To limit the emission of nitrogen oxides from combustion, incineration or chemical processes the SCR (selective catalytic reduction) method is very common. Ammonia is needed as reduction agent. The ammonia is introduced into the exhaust gas stream so the reaction on the catalyst occurs. NOx is converted to harmless nitrogen and water.

Without the presence of a catalyst the SCR reaction cannot take place at temperatures in an combustion engine, boiler, etc.

To design an SCR catalyst several input boundaries must be considered. In simple words the catalyst volume is based on

  • Exhaust gas volume and Temperature
  • NOx emitted from the engine, boiler, process
  • NOx out of the catalyst – clean gas value
  • Maximum allowed back pressure

Another factor that needs to be considered is the fuel type of the emission source, the fuel type and quality gives a first indication what type of catalyst can be used.

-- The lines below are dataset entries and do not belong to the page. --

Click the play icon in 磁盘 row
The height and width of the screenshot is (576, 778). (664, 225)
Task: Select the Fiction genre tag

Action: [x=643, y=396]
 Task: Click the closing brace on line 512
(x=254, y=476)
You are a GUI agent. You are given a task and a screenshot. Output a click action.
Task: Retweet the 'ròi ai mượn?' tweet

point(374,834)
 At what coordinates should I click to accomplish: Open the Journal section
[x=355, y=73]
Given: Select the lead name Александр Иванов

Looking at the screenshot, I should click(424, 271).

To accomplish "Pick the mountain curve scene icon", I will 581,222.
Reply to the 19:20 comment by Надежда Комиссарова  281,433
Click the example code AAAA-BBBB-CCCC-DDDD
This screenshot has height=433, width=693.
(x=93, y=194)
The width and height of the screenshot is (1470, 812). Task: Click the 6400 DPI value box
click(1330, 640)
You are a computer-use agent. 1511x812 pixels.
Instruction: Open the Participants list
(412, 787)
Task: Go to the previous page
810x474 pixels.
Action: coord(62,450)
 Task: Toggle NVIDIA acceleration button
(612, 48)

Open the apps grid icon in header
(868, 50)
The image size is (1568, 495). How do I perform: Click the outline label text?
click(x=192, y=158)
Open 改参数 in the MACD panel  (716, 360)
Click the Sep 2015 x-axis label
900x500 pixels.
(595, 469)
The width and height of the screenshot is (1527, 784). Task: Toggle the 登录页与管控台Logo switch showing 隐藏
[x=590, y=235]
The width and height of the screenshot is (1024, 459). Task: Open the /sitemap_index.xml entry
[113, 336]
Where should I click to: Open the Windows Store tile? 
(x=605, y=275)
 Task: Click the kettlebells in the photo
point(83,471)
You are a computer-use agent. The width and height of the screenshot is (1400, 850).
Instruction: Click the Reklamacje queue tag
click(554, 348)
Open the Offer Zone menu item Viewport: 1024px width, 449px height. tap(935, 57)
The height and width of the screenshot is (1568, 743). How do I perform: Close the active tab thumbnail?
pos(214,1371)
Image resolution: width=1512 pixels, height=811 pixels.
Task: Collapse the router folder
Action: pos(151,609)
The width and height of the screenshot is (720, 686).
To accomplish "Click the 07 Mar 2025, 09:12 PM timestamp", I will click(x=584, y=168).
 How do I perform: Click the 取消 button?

We can use different types of catalyst, catalysts based on ceramics or metal supports with vanadium pentaoxide or zeolites as active component. Either type can be manufactured with different size of the channels, common units for the size is either SW40x40 – that refers to 40 channels per edge, or 100 CPSI, this refers to 100 channels/cells per square-inch.

SCR Catalyst Types

The mentioned specific surfaces are just an exemplary indication and might vary between manufacturers

With all that known parameters we can start to design the catalyst to fit for purpose. Our catalyst modelling tool will calculate the needed “active” surface. The value for the surface is mainly influenced by the exhaust gas temperature.

The lower the exhaust temperature the more surface will be needed.

Knowing the surface, exhaust gas quality, load profile, etc., we can pick the type of catalyst that we will use. Based on the value m²/m³ the formula will give us a catalyst volume.

The challenge for us is to find a geometrical form that fits into the vessel/building structure and keeping the needed catalyst volume. Additional, we need to consider the optimum velocity of the exhaust gas passing the catalyst. If the catalyst is, e.g. very short, but wide – the velocity will be very low. This results in laminar flow and the molecules will not enter the pores to react.

If the catalyst is very long, but narrow – the velocity will be very high. This results in very high backpressure and the molecules will not have enough time to enter into the active pores.

Thus we need to find a compromise between needed volume and exhaust gas velocity.

With the help of a profound CFD - Computational Fluid Dynamics - it is possible to represent a velocity profile, the concentration distribution of the reducing agent, but also the conversion of urea to NH3. Only in this way can the catalytic converters be safely installed in the smallest installation space with extreme requirements, e.g. in retrofitting, and the required limit values be achieved.